Data to process.

++++++++++

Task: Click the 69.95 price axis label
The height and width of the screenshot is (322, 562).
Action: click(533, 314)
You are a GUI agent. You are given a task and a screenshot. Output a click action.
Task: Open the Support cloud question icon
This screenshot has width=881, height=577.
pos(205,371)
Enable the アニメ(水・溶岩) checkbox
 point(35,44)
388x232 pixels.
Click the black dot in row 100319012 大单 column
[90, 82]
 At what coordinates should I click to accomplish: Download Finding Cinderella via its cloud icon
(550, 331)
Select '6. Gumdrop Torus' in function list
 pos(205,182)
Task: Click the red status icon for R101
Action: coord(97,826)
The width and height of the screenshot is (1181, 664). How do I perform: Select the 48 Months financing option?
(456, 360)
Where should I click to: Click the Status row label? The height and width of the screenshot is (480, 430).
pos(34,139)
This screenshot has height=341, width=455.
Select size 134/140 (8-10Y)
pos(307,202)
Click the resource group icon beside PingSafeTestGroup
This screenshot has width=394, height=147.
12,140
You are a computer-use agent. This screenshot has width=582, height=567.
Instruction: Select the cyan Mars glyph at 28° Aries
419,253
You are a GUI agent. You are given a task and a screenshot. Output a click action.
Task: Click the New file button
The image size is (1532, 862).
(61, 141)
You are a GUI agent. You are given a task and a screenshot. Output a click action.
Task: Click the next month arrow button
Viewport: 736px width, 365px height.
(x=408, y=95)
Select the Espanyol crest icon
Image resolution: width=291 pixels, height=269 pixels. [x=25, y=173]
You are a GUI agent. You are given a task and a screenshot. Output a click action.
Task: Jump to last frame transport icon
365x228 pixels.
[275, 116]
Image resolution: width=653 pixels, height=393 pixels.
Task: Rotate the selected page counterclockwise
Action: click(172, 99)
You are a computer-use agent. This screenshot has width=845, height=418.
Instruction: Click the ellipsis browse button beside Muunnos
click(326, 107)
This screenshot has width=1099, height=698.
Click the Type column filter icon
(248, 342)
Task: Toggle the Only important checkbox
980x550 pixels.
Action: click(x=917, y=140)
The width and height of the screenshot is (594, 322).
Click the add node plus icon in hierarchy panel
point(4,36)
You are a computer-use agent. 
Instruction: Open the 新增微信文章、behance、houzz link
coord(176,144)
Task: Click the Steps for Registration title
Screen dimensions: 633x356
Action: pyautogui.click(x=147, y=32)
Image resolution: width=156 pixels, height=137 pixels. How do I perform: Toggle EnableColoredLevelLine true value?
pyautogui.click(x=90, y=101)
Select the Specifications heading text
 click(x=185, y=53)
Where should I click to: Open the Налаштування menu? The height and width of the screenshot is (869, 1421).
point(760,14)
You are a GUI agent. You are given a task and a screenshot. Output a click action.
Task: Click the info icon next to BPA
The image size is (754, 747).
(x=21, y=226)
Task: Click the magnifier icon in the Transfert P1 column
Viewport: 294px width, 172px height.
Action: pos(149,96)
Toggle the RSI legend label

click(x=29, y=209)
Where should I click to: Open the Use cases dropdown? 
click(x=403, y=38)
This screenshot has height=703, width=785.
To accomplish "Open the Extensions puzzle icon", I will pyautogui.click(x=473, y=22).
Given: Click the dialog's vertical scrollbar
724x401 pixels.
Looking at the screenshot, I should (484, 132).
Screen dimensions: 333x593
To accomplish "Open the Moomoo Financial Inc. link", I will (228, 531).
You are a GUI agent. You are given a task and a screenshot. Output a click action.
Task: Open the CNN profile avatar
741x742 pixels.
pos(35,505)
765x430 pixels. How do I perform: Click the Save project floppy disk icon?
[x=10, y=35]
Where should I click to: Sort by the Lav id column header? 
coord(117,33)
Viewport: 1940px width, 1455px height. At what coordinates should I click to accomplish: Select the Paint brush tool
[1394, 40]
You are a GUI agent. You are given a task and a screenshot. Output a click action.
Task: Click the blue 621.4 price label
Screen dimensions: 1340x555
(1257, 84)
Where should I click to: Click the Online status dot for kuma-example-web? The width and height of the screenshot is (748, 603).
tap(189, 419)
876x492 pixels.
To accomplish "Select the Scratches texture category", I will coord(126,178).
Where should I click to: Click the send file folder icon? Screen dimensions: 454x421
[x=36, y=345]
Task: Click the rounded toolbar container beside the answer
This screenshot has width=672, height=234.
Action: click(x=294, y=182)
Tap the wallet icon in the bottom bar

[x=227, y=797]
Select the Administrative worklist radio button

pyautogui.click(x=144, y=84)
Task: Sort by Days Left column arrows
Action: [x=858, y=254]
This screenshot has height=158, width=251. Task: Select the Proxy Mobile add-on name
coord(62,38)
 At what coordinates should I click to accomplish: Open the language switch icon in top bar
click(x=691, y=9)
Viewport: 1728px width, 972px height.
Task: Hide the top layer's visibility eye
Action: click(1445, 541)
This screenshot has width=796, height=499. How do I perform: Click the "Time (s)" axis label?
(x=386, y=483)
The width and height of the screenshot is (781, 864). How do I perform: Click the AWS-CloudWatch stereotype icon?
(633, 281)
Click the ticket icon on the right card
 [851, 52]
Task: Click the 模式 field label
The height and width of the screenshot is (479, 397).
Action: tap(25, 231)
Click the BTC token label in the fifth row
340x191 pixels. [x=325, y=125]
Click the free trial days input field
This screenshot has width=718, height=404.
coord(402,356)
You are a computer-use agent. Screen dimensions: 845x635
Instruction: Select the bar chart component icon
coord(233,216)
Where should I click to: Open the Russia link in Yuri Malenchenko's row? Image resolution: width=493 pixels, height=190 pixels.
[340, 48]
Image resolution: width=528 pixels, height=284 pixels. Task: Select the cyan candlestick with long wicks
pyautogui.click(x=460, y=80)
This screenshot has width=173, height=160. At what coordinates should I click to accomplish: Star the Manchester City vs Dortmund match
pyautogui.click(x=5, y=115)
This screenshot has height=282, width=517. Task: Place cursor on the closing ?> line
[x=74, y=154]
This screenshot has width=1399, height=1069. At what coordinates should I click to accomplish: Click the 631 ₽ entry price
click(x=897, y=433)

++++++++++

Exercise details. Give back everything in the listing above, unchanged, from the line containing "At what coordinates should I click to accomplish: Open" down to the line containing "coord(233,216)", with both of those lines included.

Worked answer.
 At what coordinates should I click to accomplish: Open the language switch icon in top bar
click(x=691, y=9)
Viewport: 1728px width, 972px height.
Task: Hide the top layer's visibility eye
Action: click(1445, 541)
This screenshot has width=796, height=499. How do I perform: Click the "Time (s)" axis label?
(x=386, y=483)
The width and height of the screenshot is (781, 864). How do I perform: Click the AWS-CloudWatch stereotype icon?
(633, 281)
Click the ticket icon on the right card
 [851, 52]
Task: Click the 模式 field label
The height and width of the screenshot is (479, 397).
Action: tap(25, 231)
Click the BTC token label in the fifth row
340x191 pixels. [x=325, y=125]
Click the free trial days input field
This screenshot has width=718, height=404.
coord(402,356)
You are a computer-use agent. Screen dimensions: 845x635
Instruction: Select the bar chart component icon
coord(233,216)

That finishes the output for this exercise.